They place obligations (or prohibitions) on any business conduct, action, practice, or procedure. Behavioural rules guide the actions of people working within or interacting with an organization. Individuals have to perform or avoid doing some actions. These rules also prescribe the required conditions for something to be correctly done.

An organization enforces these rules as a matter of policy, to reduce risks, or enhance productivity.


A hard hat must be worn in a construction site. An individual must be over 18 to travel alone

In contrast to definitional rules, behavioural rules can be violated directly (it does not matter whether it is automatable or not).

Because of this, further analysis should be conducted to determine how strict the rule must be.
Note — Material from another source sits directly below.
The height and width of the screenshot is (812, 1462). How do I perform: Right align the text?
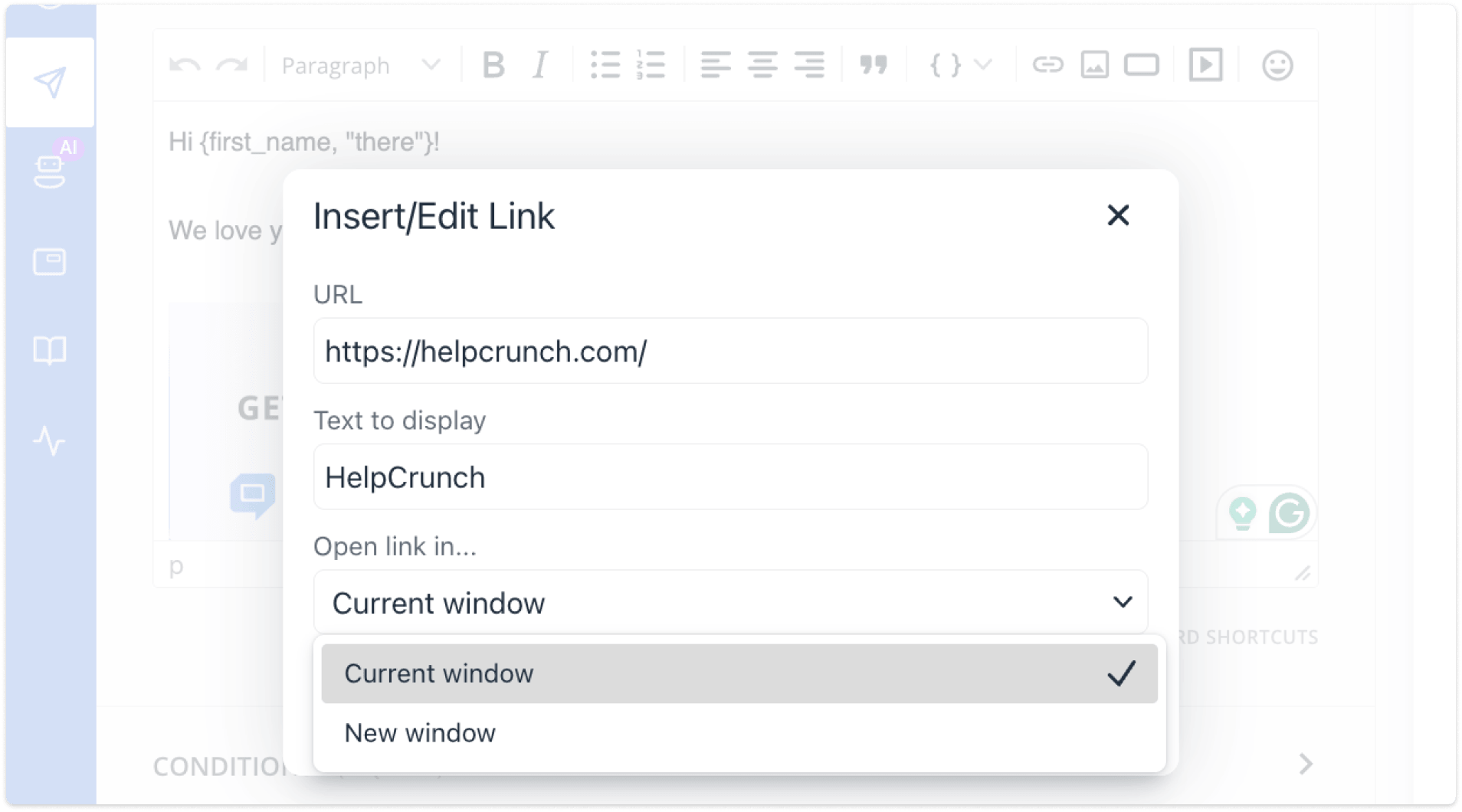click(x=810, y=64)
This involves sanctions when violated as well as additional responses.

Such analysis often leads to additional rules. 

Various levels of enforcement may be specified for a behavioural rule. For example:

  • Allow no violations (strictly enforced).

  • Override by authorized actor.

  • Override with explanation.

  • No active enforcement : simply a guideline that suggests preferred or optimal business behaviour.

Example of violation

Selling alcohol to people under 16 is prohibited. People who are 16 or more can buy beer or cider. In swiss law, someone selling alcohol to a person under 16 puts this person’s health at risk. This is sanctioned by a fine or a prison sentence of up to three years.

Behavioural rules frequently make use of the information or knowledge produced by definitional rules.